▶ Work to complete
Return, with both end lines included, exactly what the data below holds from the line with "The height and width of the screenshot is (927, 1288)." through the line with "Task: Click the", though not the pictures.

▶ Task material
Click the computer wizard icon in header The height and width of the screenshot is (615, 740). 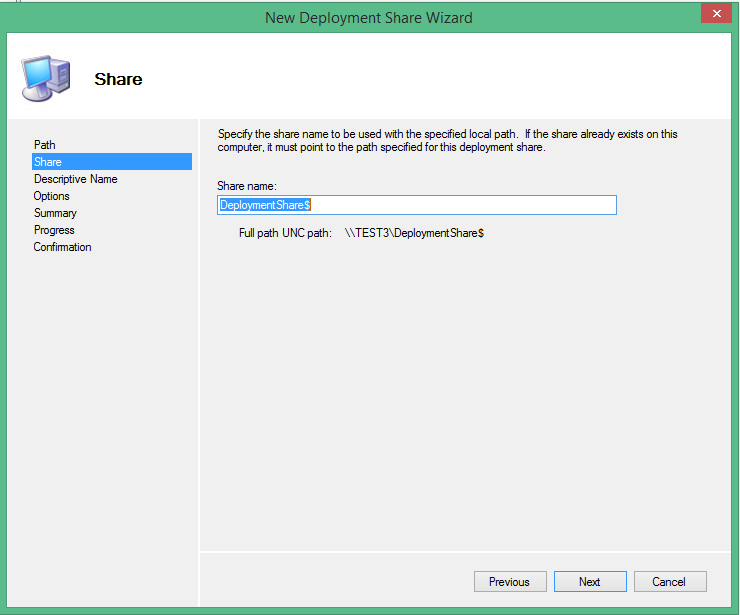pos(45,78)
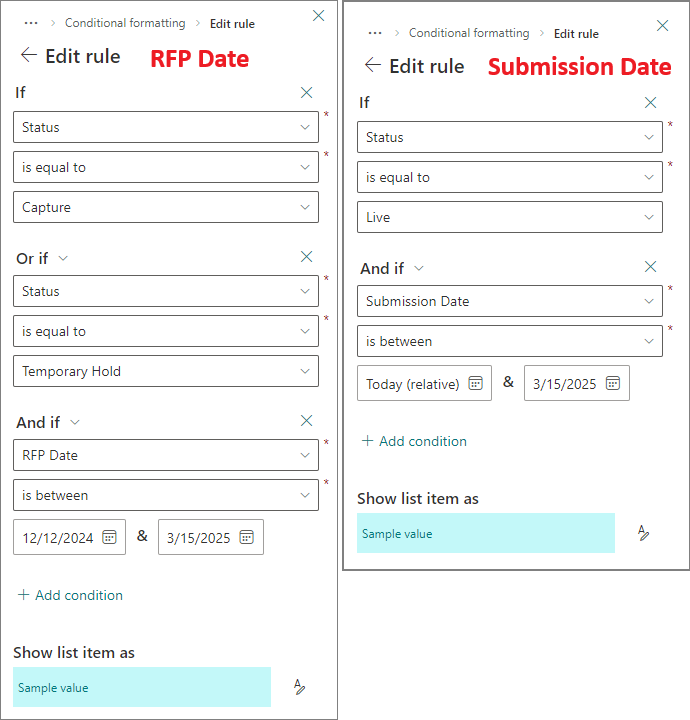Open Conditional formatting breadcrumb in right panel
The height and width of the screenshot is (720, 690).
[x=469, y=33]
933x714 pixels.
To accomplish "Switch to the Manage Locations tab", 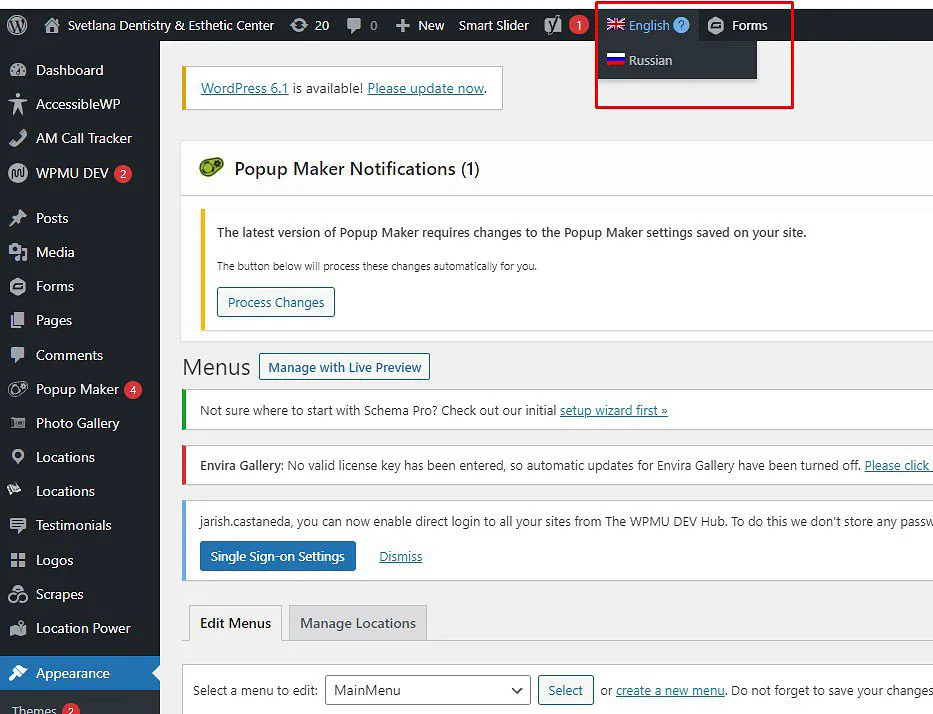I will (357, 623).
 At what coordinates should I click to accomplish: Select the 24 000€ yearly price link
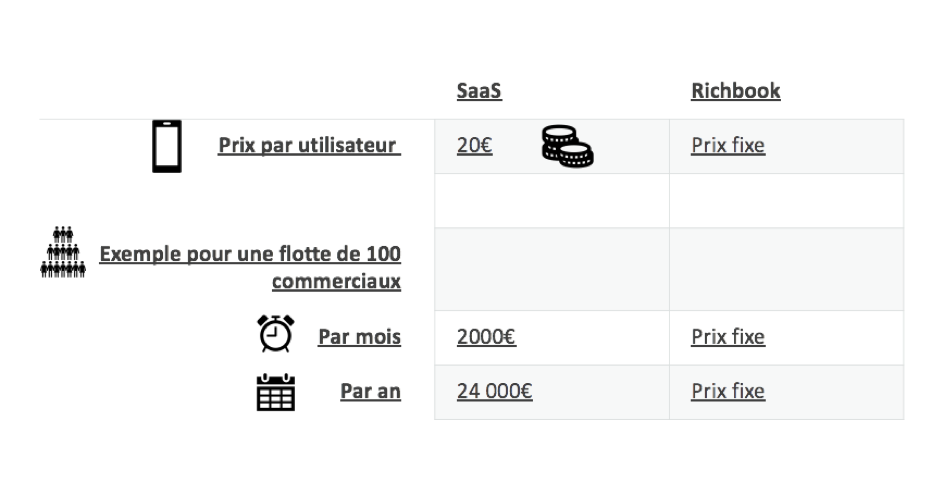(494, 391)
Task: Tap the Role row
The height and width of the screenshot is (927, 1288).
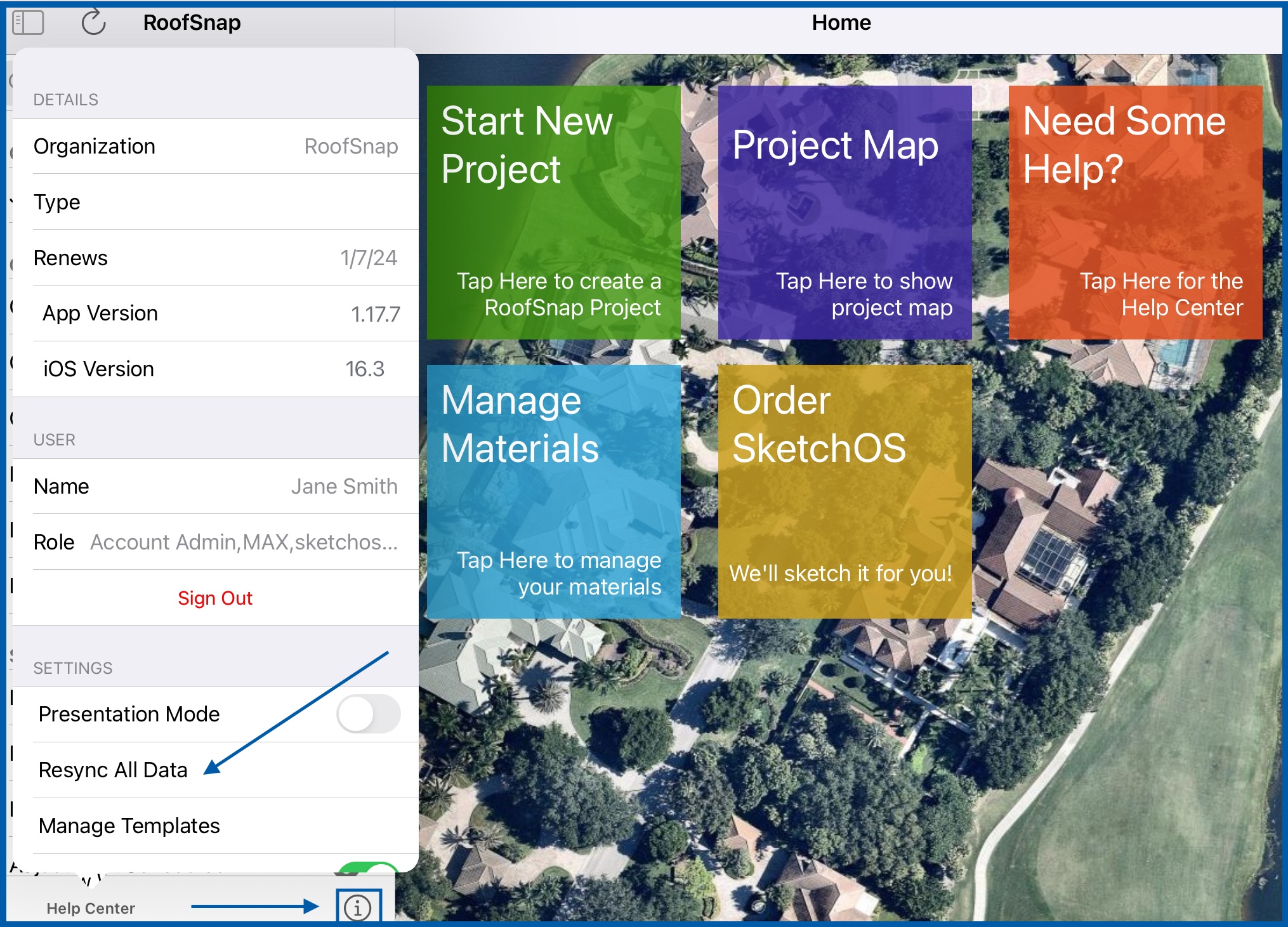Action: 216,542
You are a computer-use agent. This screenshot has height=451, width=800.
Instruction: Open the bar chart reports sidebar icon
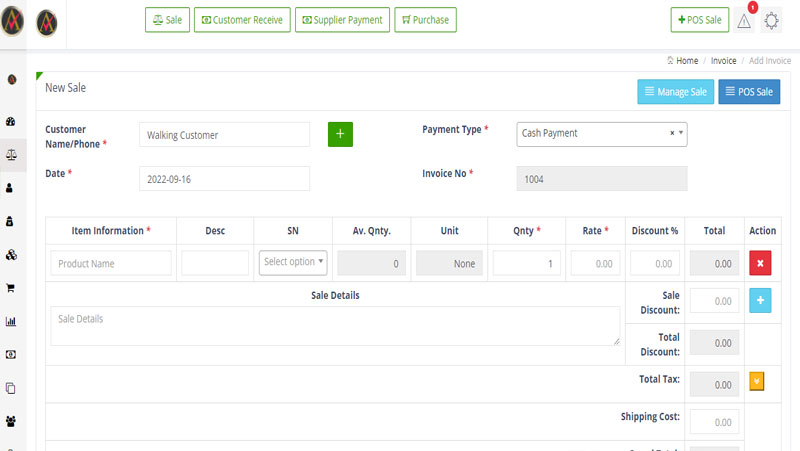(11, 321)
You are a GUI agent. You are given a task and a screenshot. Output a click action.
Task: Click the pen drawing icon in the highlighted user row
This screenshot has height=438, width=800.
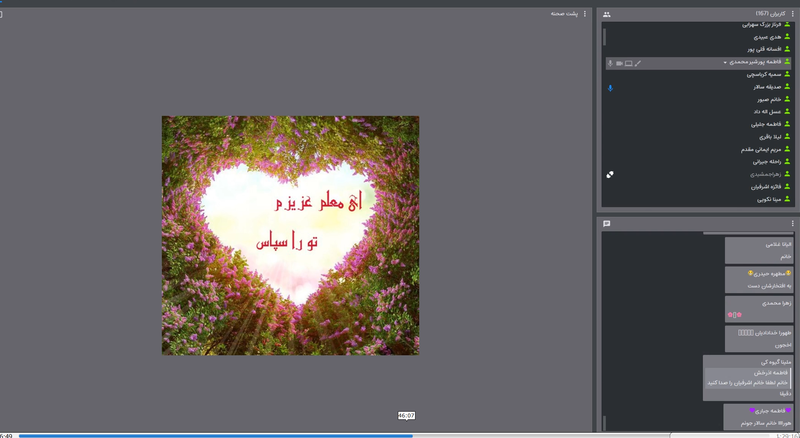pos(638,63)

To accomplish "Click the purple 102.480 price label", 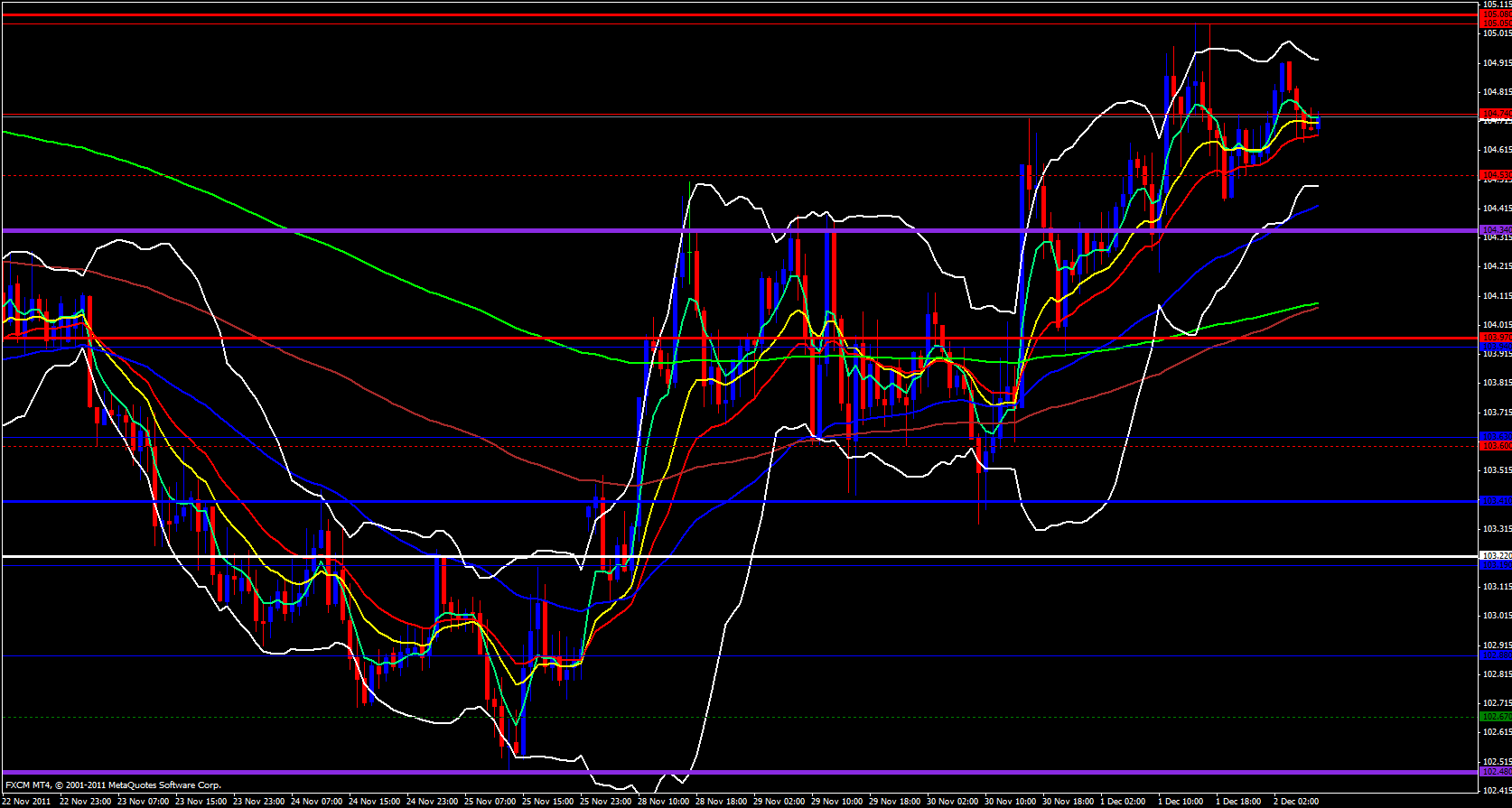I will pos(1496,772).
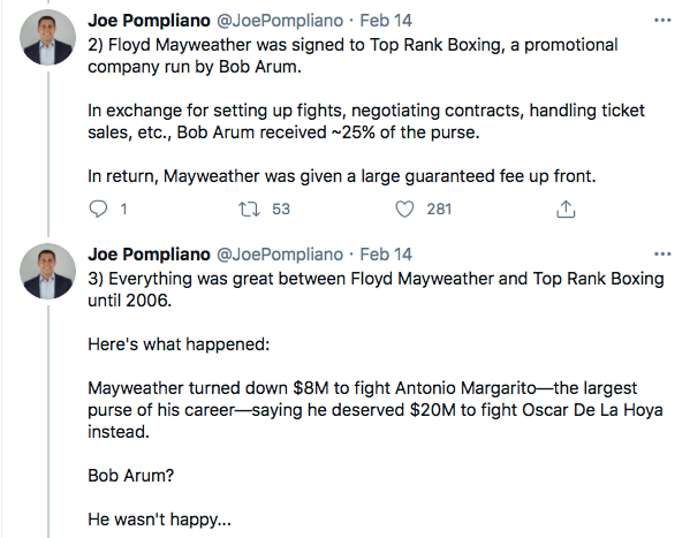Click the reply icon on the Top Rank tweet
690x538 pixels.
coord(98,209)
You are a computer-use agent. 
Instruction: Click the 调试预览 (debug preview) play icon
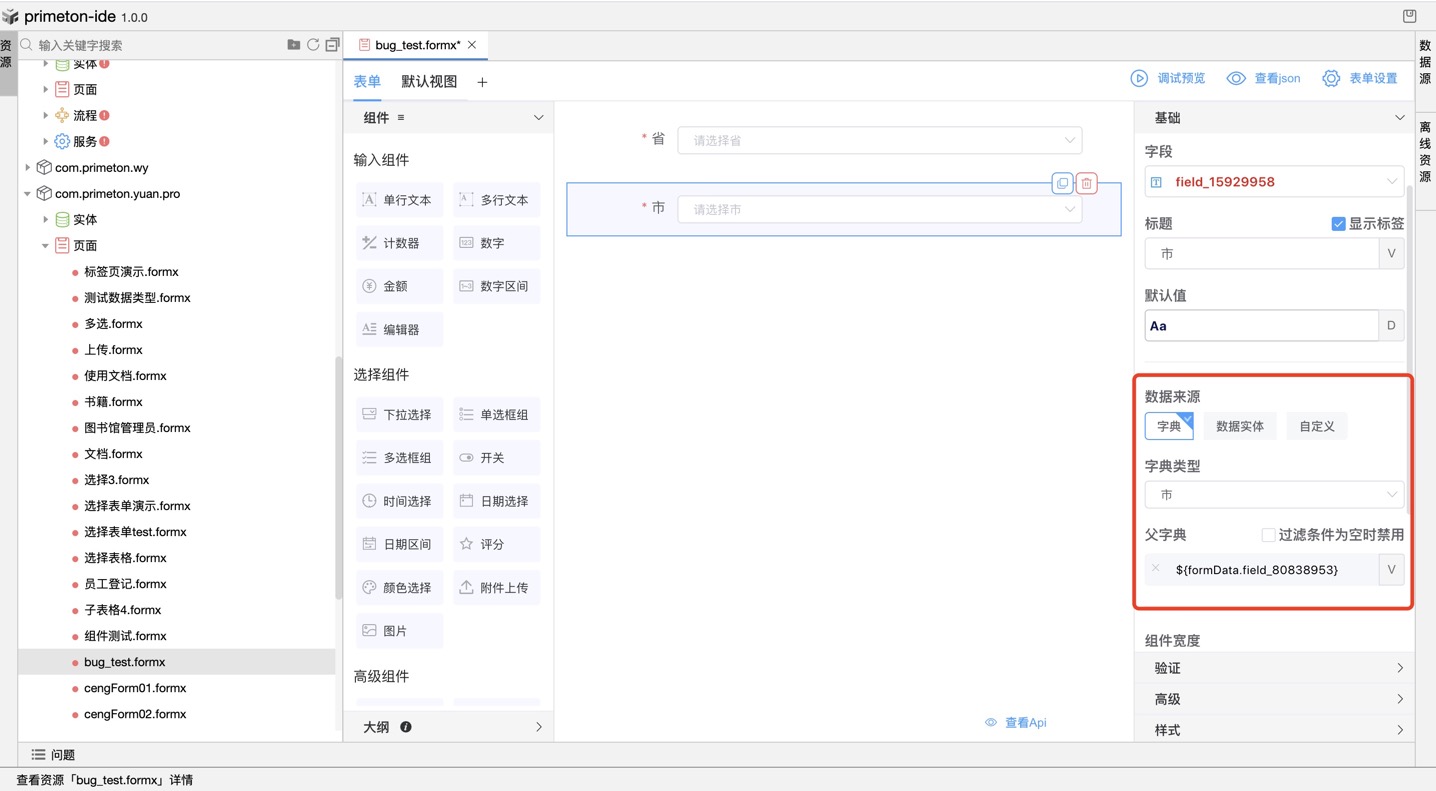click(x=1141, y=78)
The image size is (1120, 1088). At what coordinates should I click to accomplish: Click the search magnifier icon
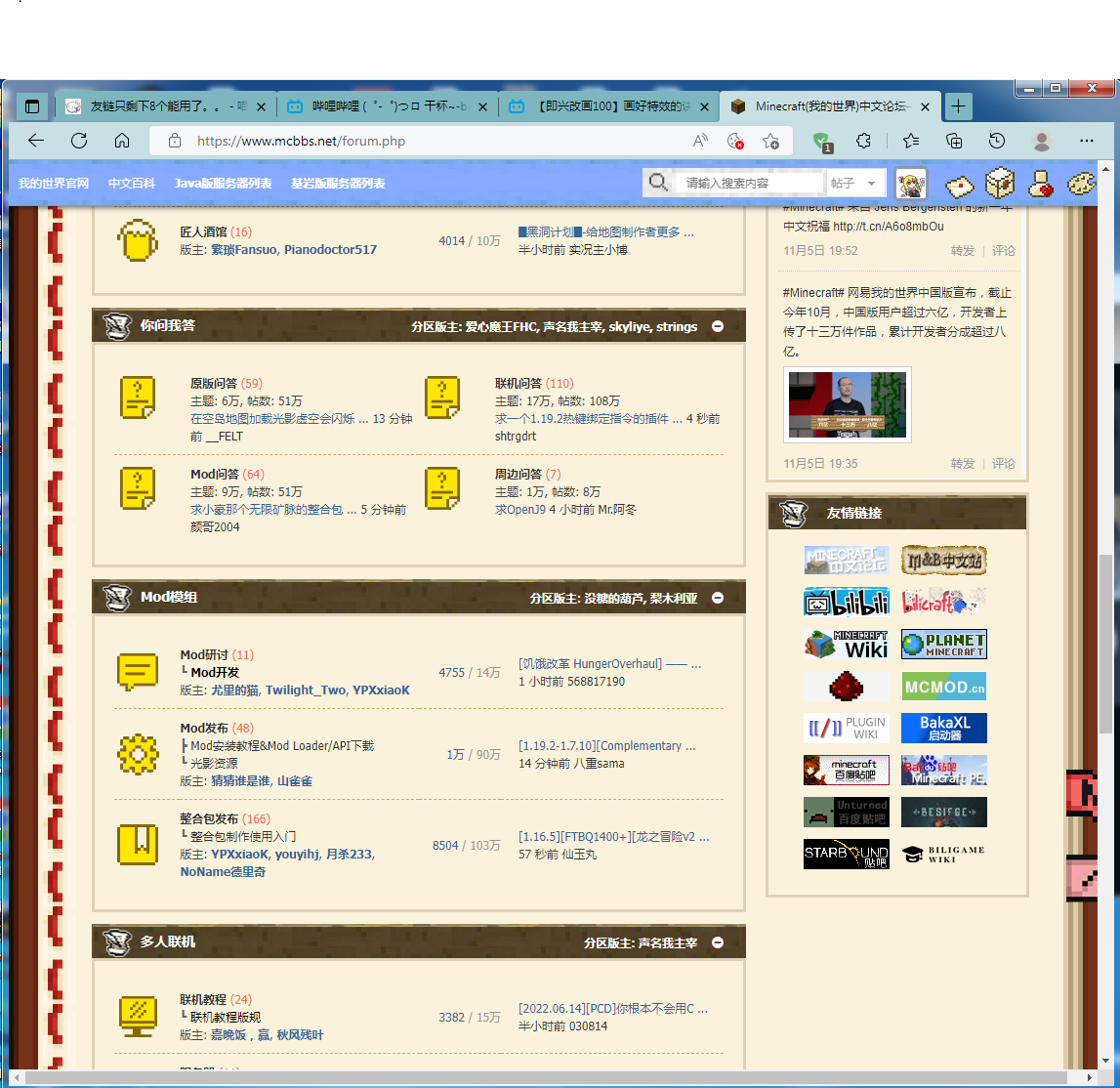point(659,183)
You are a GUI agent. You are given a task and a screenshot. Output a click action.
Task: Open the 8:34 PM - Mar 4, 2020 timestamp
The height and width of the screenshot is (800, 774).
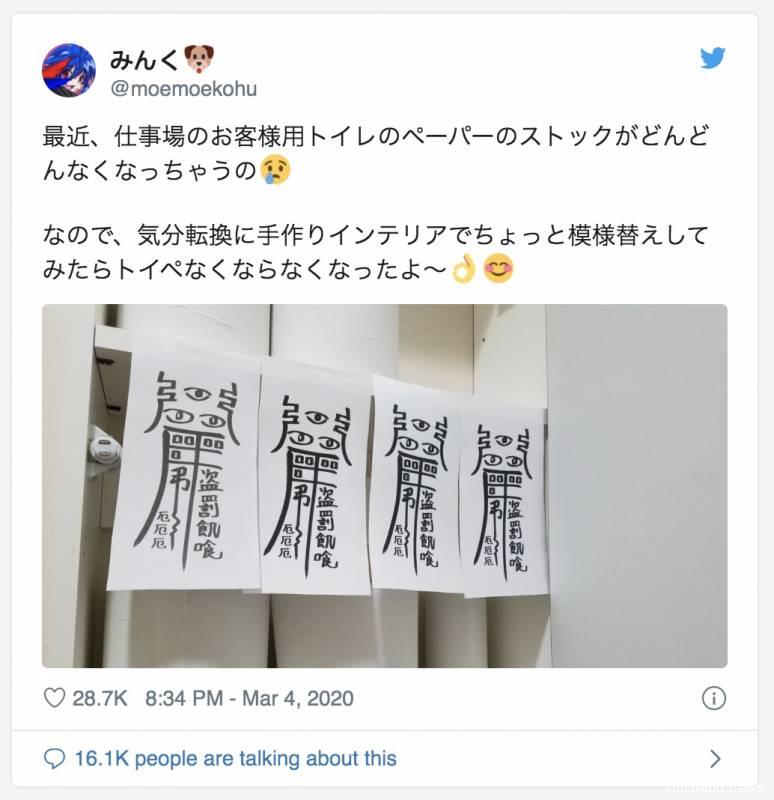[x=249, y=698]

▶ Answer for this exercise
The height and width of the screenshot is (927, 1288).
Action: 216,542
You are a computer-use agent. This screenshot has height=451, width=800.
Instruction: Open the bar chart reports sidebar icon
(11, 321)
You are a GUI agent. You are given a task and a screenshot. Output a click action.
Task: Click the pen drawing icon in the highlighted user row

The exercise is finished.